[[ INFORMATION open ]]

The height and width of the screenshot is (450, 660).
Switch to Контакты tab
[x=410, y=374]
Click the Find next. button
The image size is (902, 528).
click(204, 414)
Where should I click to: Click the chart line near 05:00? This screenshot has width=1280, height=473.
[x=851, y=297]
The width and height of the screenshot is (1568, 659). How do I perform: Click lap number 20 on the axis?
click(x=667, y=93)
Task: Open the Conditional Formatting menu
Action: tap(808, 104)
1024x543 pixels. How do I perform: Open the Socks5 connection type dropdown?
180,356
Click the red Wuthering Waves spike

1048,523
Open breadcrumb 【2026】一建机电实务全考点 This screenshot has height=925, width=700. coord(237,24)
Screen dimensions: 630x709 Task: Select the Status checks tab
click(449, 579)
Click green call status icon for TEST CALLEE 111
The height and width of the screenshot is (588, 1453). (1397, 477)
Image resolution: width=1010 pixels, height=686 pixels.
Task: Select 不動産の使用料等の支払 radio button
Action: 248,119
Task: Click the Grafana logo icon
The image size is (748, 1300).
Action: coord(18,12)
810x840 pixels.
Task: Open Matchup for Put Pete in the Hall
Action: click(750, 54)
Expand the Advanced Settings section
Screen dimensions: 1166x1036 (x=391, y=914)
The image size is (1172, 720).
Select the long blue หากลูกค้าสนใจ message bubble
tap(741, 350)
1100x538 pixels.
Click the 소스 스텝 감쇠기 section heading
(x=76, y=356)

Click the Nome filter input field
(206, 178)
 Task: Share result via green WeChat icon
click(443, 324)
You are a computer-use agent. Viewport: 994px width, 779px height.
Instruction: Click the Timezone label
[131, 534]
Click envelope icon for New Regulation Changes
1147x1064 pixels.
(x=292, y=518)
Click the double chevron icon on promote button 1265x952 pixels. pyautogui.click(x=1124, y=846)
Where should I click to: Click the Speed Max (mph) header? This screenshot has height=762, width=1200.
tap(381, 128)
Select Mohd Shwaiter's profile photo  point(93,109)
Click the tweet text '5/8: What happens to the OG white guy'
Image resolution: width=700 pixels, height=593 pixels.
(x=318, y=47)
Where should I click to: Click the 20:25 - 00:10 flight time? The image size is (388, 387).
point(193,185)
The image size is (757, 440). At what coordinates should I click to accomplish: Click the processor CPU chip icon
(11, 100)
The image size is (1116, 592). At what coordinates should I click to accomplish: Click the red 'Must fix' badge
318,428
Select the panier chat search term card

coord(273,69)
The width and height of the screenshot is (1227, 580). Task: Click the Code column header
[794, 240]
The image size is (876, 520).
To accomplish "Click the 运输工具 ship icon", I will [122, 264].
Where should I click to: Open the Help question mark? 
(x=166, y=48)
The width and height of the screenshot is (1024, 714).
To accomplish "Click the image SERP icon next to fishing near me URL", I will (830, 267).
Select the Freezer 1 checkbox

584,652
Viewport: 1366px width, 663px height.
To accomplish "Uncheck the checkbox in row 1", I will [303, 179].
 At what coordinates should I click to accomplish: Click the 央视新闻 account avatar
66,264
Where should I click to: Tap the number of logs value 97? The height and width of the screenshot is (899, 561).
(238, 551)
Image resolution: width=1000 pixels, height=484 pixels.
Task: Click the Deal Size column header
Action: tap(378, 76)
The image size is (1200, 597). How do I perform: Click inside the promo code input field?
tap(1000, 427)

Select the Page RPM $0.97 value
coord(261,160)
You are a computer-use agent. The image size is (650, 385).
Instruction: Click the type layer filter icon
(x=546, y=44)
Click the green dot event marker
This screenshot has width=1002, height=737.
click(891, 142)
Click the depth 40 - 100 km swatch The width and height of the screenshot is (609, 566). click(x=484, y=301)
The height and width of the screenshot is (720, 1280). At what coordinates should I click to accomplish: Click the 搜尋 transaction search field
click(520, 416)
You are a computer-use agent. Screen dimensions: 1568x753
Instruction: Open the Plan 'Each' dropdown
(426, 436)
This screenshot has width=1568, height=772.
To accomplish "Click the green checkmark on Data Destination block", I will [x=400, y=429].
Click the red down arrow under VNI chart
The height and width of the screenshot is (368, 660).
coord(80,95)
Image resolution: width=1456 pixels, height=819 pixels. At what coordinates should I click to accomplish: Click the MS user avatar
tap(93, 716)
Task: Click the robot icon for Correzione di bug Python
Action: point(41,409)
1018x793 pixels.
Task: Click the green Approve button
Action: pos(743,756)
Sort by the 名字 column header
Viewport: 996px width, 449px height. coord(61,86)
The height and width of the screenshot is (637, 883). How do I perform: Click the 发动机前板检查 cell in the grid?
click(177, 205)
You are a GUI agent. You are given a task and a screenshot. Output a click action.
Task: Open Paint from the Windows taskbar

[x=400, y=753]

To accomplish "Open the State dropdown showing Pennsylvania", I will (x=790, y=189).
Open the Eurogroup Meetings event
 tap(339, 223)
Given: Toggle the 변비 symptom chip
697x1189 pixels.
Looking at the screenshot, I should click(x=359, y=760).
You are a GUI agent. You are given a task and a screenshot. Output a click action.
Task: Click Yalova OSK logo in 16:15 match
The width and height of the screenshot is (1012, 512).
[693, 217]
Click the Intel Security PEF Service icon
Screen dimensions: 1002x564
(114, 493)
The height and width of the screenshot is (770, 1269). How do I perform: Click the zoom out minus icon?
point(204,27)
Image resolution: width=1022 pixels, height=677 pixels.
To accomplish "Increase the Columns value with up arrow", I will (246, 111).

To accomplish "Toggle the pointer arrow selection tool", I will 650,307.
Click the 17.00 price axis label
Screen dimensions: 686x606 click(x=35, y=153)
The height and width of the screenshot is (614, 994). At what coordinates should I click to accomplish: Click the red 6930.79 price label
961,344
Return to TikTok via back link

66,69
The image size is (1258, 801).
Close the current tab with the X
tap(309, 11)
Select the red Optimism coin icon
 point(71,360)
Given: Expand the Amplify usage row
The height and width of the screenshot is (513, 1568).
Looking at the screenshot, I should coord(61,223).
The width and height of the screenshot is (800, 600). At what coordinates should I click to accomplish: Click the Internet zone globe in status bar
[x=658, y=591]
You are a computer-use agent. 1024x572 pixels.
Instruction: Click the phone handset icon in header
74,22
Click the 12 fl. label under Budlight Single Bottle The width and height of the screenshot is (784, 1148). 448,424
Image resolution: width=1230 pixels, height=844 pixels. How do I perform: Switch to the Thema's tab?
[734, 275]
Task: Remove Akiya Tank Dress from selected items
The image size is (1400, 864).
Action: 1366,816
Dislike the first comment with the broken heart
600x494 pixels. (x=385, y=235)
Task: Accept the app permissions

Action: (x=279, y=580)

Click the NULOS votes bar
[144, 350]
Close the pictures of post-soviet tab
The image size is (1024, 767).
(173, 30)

[[ INFORMATION closed ]]

WORK REQUIRED>
Each entry above should be restated exactly as supplied.

ANSWER BOX>
The height and width of the screenshot is (450, 660).
Switch to Контакты tab
[x=410, y=374]
Click the Find next. button
The image size is (902, 528).
click(204, 414)
Where should I click to: Click the chart line near 05:00? This screenshot has width=1280, height=473.
[x=851, y=297]
The width and height of the screenshot is (1568, 659). How do I perform: Click lap number 20 on the axis?
click(x=667, y=93)
Task: Open the Conditional Formatting menu
Action: tap(808, 104)
1024x543 pixels. How do I perform: Open the Socks5 connection type dropdown?
180,356
Click the red Wuthering Waves spike

1048,523
Open breadcrumb 【2026】一建机电实务全考点 This screenshot has height=925, width=700. coord(237,24)
Screen dimensions: 630x709 Task: Select the Status checks tab
click(449, 579)
Click green call status icon for TEST CALLEE 111
The height and width of the screenshot is (588, 1453). (1397, 477)
Image resolution: width=1010 pixels, height=686 pixels.
Task: Select 不動産の使用料等の支払 radio button
Action: 248,119
Task: Click the Grafana logo icon
The image size is (748, 1300).
Action: coord(18,12)
810x840 pixels.
Task: Open Matchup for Put Pete in the Hall
Action: click(750, 54)
Expand the Advanced Settings section
Screen dimensions: 1166x1036 (x=391, y=914)
The image size is (1172, 720).
Select the long blue หากลูกค้าสนใจ message bubble
tap(741, 350)
1100x538 pixels.
Click the 소스 스텝 감쇠기 section heading
(x=76, y=356)

Click the Nome filter input field
(206, 178)
 Task: Share result via green WeChat icon
click(443, 324)
You are a computer-use agent. Viewport: 994px width, 779px height.
Instruction: Click the Timezone label
[131, 534]
Click envelope icon for New Regulation Changes
1147x1064 pixels.
(x=292, y=518)
Click the double chevron icon on promote button 1265x952 pixels. pyautogui.click(x=1124, y=846)
Where should I click to: Click the Speed Max (mph) header? This screenshot has height=762, width=1200.
tap(381, 128)
Select Mohd Shwaiter's profile photo  point(93,109)
Click the tweet text '5/8: What happens to the OG white guy'
Image resolution: width=700 pixels, height=593 pixels.
(x=318, y=47)
Where should I click to: Click the 20:25 - 00:10 flight time? The image size is (388, 387).
point(193,185)
The image size is (757, 440). At what coordinates should I click to accomplish: Click the processor CPU chip icon
(11, 100)
The image size is (1116, 592). At what coordinates should I click to accomplish: Click the red 'Must fix' badge
318,428
Select the panier chat search term card

coord(273,69)
The width and height of the screenshot is (1227, 580). Task: Click the Code column header
[794, 240]
The image size is (876, 520).
To accomplish "Click the 运输工具 ship icon", I will [122, 264].
Where should I click to: Open the Help question mark? 
(x=166, y=48)
The width and height of the screenshot is (1024, 714).
To accomplish "Click the image SERP icon next to fishing near me URL", I will (830, 267).
Select the Freezer 1 checkbox

584,652
Viewport: 1366px width, 663px height.
To accomplish "Uncheck the checkbox in row 1", I will [303, 179].
 At what coordinates should I click to accomplish: Click the 央视新闻 account avatar
66,264
Where should I click to: Tap the number of logs value 97? The height and width of the screenshot is (899, 561).
(238, 551)
Image resolution: width=1000 pixels, height=484 pixels.
Task: Click the Deal Size column header
Action: tap(378, 76)
The image size is (1200, 597). How do I perform: Click inside the promo code input field?
tap(1000, 427)

Select the Page RPM $0.97 value
coord(261,160)
You are a computer-use agent. The image size is (650, 385).
Instruction: Click the type layer filter icon
(x=546, y=44)
Click the green dot event marker
This screenshot has width=1002, height=737.
click(891, 142)
Click the depth 40 - 100 km swatch The width and height of the screenshot is (609, 566). click(x=484, y=301)
The height and width of the screenshot is (720, 1280). At what coordinates should I click to accomplish: Click the 搜尋 transaction search field
click(520, 416)
You are a computer-use agent. Screen dimensions: 1568x753
Instruction: Open the Plan 'Each' dropdown
(426, 436)
This screenshot has width=1568, height=772.
To accomplish "Click the green checkmark on Data Destination block", I will [x=400, y=429].
Click the red down arrow under VNI chart
The height and width of the screenshot is (368, 660).
coord(80,95)
Image resolution: width=1456 pixels, height=819 pixels. At what coordinates should I click to accomplish: Click the MS user avatar
tap(93, 716)
Task: Click the robot icon for Correzione di bug Python
Action: point(41,409)
1018x793 pixels.
Task: Click the green Approve button
Action: pos(743,756)
Sort by the 名字 column header
Viewport: 996px width, 449px height. coord(61,86)
The height and width of the screenshot is (637, 883). How do I perform: Click the 发动机前板检查 cell in the grid?
click(177, 205)
You are a GUI agent. You are given a task and a screenshot. Output a click action.
Task: Open Paint from the Windows taskbar

[x=400, y=753]

To accomplish "Open the State dropdown showing Pennsylvania", I will (x=790, y=189).
Open the Eurogroup Meetings event
 tap(339, 223)
Given: Toggle the 변비 symptom chip
697x1189 pixels.
Looking at the screenshot, I should click(x=359, y=760).
You are a GUI agent. You are given a task and a screenshot. Output a click action.
Task: Click Yalova OSK logo in 16:15 match
The width and height of the screenshot is (1012, 512).
[693, 217]
Click the Intel Security PEF Service icon
Screen dimensions: 1002x564
(114, 493)
The height and width of the screenshot is (770, 1269). How do I perform: Click the zoom out minus icon?
point(204,27)
Image resolution: width=1022 pixels, height=677 pixels.
To accomplish "Increase the Columns value with up arrow", I will (246, 111).

To accomplish "Toggle the pointer arrow selection tool", I will 650,307.
Click the 17.00 price axis label
Screen dimensions: 686x606 click(x=35, y=153)
The height and width of the screenshot is (614, 994). At what coordinates should I click to accomplish: Click the red 6930.79 price label
961,344
Return to TikTok via back link

66,69
The image size is (1258, 801).
Close the current tab with the X
tap(309, 11)
Select the red Optimism coin icon
 point(71,360)
Given: Expand the Amplify usage row
The height and width of the screenshot is (513, 1568).
Looking at the screenshot, I should coord(61,223).
The width and height of the screenshot is (800, 600). At what coordinates should I click to accomplish: Click the Internet zone globe in status bar
[x=658, y=591]
You are a computer-use agent. 1024x572 pixels.
Instruction: Click the phone handset icon in header
74,22
Click the 12 fl. label under Budlight Single Bottle The width and height of the screenshot is (784, 1148). 448,424
Image resolution: width=1230 pixels, height=844 pixels. How do I perform: Switch to the Thema's tab?
[734, 275]
Task: Remove Akiya Tank Dress from selected items
The image size is (1400, 864).
Action: 1366,816
Dislike the first comment with the broken heart
600x494 pixels. (x=385, y=235)
Task: Accept the app permissions

Action: (x=279, y=580)

Click the NULOS votes bar
[144, 350]
Close the pictures of post-soviet tab
The image size is (1024, 767).
(173, 30)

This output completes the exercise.